Safe distancing guidelines have since nixed large gatherings, but thinking outside the box has helped Baron continue to make her customers happy. One woman’s request for a “curbside birthday party” resulted in a delivery of individually packaged brunch items and “booze bag” (Bloody Mary makings, complete with elaborate garnishes). Her guests arrived in cars (“like a parade,” says Baron) and, one by one, picked up their bags, parked and enjoyed their time together at a safe distance. “They had a blast,” she says.
Baron’s charitable efforts range from handing out gift cards to stressed employees to coordinating with World Central Kitchen and regular donations to YIMBY Georgia, which provides food to the homeless in Atlanta and environs.
Like many chef/owners, Saralyn Collins quietly operated on a “pay what you can” philosophy for years.
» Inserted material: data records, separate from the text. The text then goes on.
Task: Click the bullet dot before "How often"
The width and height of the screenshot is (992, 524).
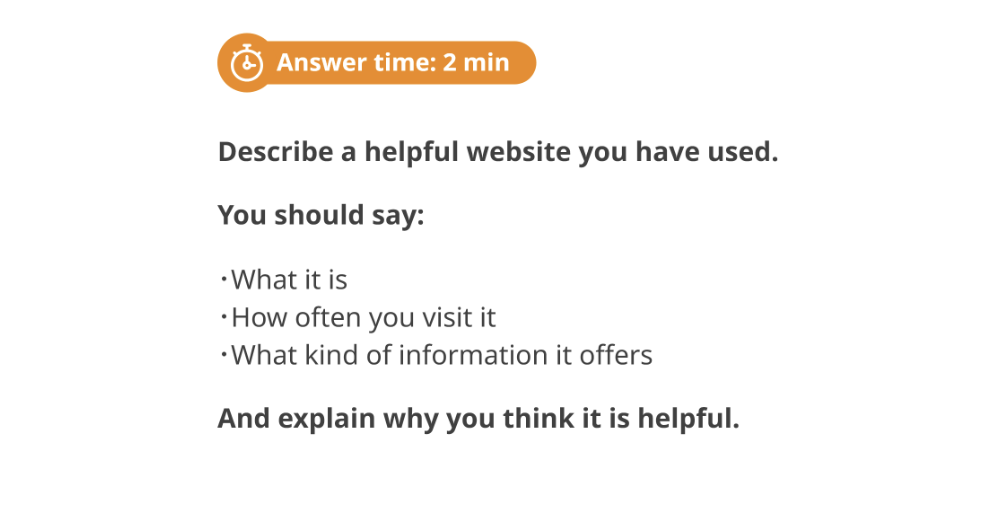Action: [224, 318]
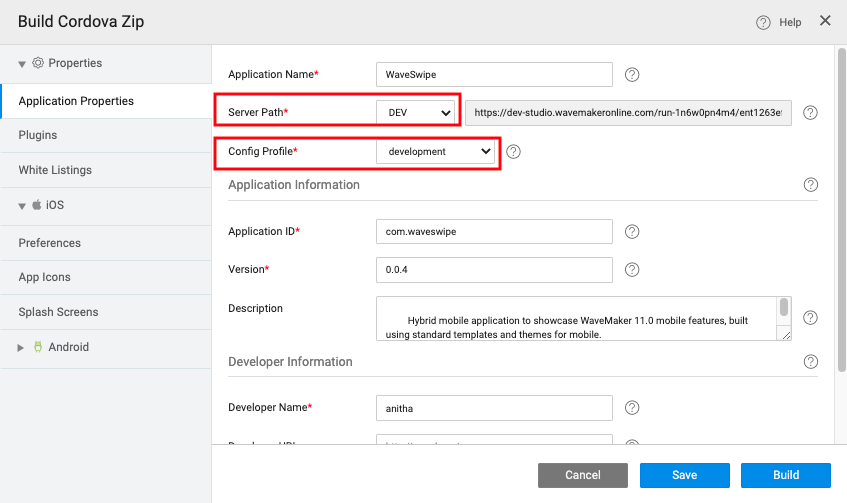The image size is (847, 503).
Task: Switch to White Listings section
Action: tap(55, 170)
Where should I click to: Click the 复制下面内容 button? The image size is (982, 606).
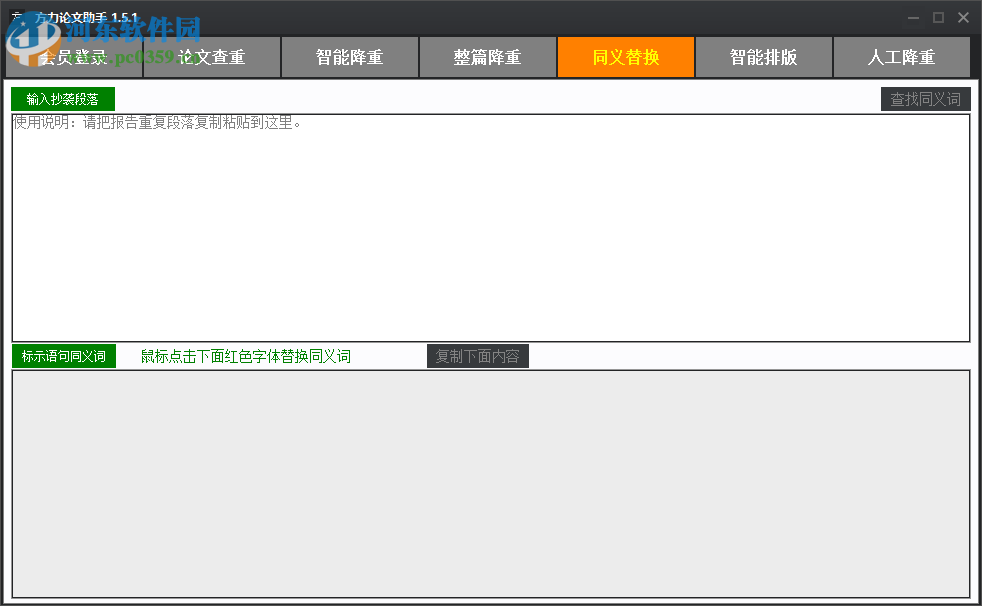[478, 356]
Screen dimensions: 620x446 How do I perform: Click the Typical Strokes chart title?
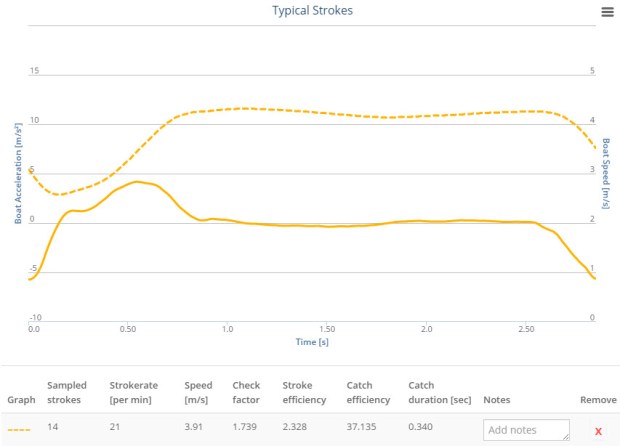pyautogui.click(x=312, y=11)
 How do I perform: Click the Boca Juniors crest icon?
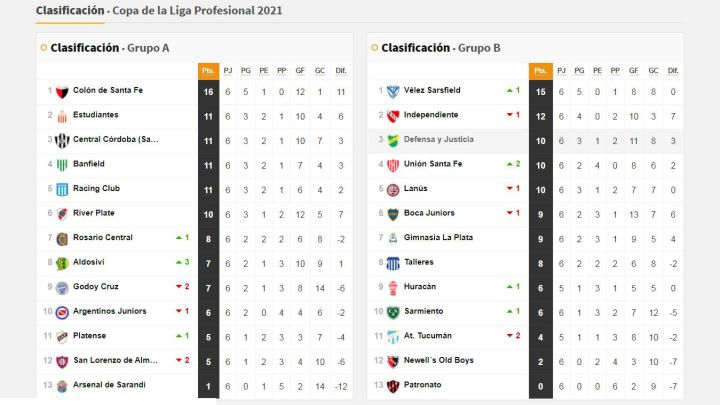point(393,214)
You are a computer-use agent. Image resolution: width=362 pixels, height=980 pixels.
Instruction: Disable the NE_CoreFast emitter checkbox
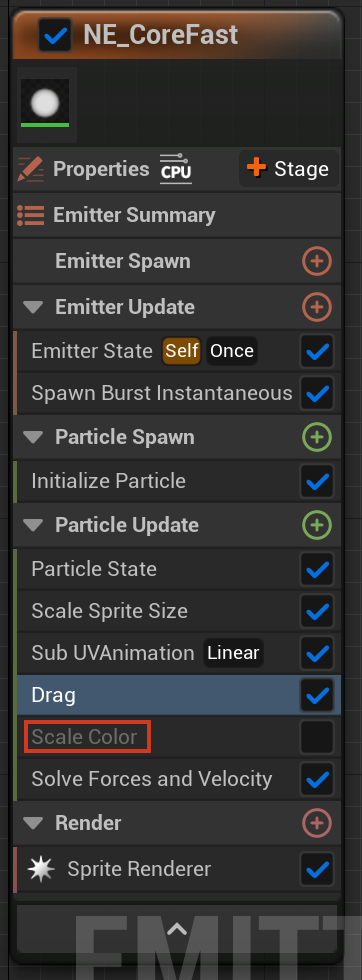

Since the pandemic, however, she has built on that promise: If people show up hungry, she will feed them, no questions asked – especially if they are former restaurant staffers who have lost jobs.
“It has been quite awful,” she says of COVID’s effect on her business. She was able to partially mitigate the loss of $70,000 in booked catering services by starting a casserole business. In addition, Collins has provided free or discounted meals to Feed the Fight with Navicent Health, Meals on Wheels, The Mentor’s Project and UCreate Macon. She also allows aspiring chefs to use her kitchen for popup dinners.
The Grey Market
Sister enterprise to The Grey – the state’s best restaurant – The Grey Market seems almost prescient in its bodega-esque business model for the current moment. Sandwiches, breads, hot meals to go, house-spun ice cream, Topo Chico, craft beer, takeout cocktails – if The Grey Market doesn’t have it, you probably don’t need it. In the early days of the crisis, regular customers Cathy and Philip Solomons donated funds for The Grey Market to make purchases from local farms and assemble bags of food for furloughed restaurant workers all over town.
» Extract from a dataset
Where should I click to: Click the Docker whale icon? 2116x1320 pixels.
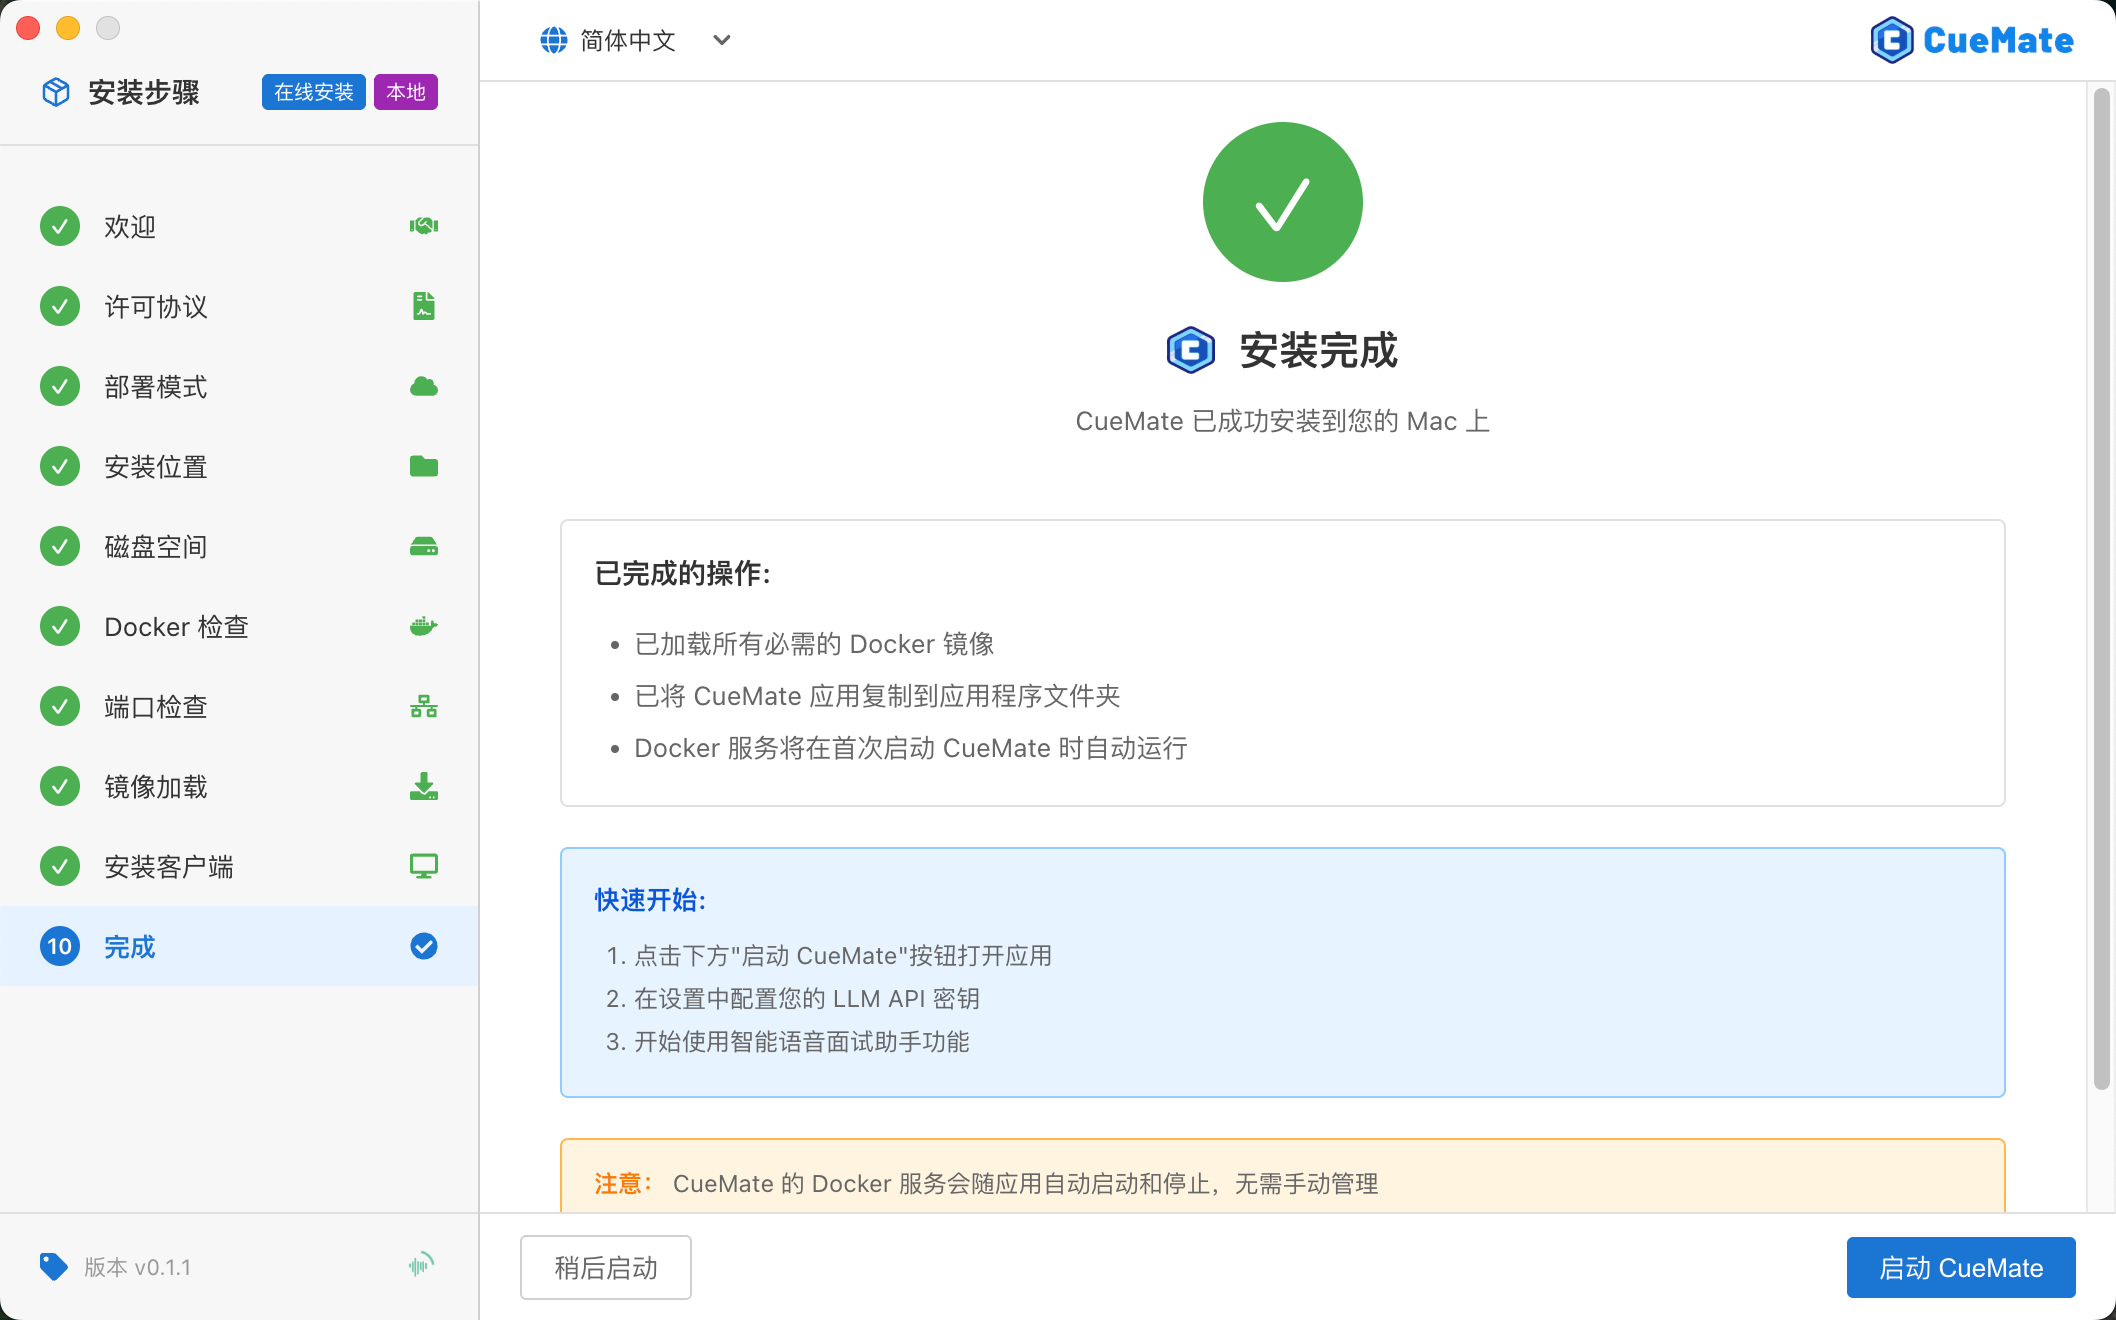click(424, 626)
Since then, after many restaurants reopened, The Grey Market has upped its charity efforts (a blood drive contributed 23 pints to the local Red Cross) and food service, while keeping its small number of seats closed for indoor dining. Latest innovations: Lunchtime bike delivery to downtown Savannah and nationwide delivery of select menu items (buttermilk biscuits, salted honey pie) on Goldbelly.
Hope Springs Distillery
It’s an appropriate name for any business right now, but especially one that turned on a dime in the middle of one of the worst economic crises in U.S. history. Like several other Georgia distilleries, Hope Springs received permission in March to use its facilities to produce hand sanitizer, when that elixir was nearly impossible to find. It delivered its first batch, free, to the local police department. Hope Springs is still selling hand sanitizer, but it’s also back to pouring gin, vodka and its newest product, absinthe – the first and only distillery in Georgia to make it.
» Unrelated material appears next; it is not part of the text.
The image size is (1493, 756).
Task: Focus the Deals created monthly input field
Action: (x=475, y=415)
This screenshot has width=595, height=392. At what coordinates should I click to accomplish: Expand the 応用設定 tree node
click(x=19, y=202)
Anyone who bought anyone else a meal
According to the Georgia Food Bank Association, over half a million of the state’s children didn’t have consistent access to food even before the pandemic. Seniors, rural residents and the working poor are also at greater risk, as anyone who saw the long lines of cars for food bank giveaways can testify. So if you’re a restaurateur or a diner who donated to any of the state’s food banks, including the Atlanta Community Food Bank, Feeding the Valley Food Bank, Second Harvest of South Georgia, Food Bank of Northeast Georgia, you win. (See the Georgia Food Bank Association website for more info.)
The same goes for the customers who’ve pushed checks, sometimes large ones, under restaurant doors, knowing the business was hurting. If you work in a restaurant and comped a tab for someone who needed a break, congratulations. If you bought a restaurant gift card and gave it to someone, just to help out either party, you count. If you gave your sandwich to someone on the street because they looked hungry, you’re in. If you learned how to bake bread or cookies or pot roast, and gave some to your neighbors this year – step up. You’re a winner, and we congratulate you. Keep up the good work.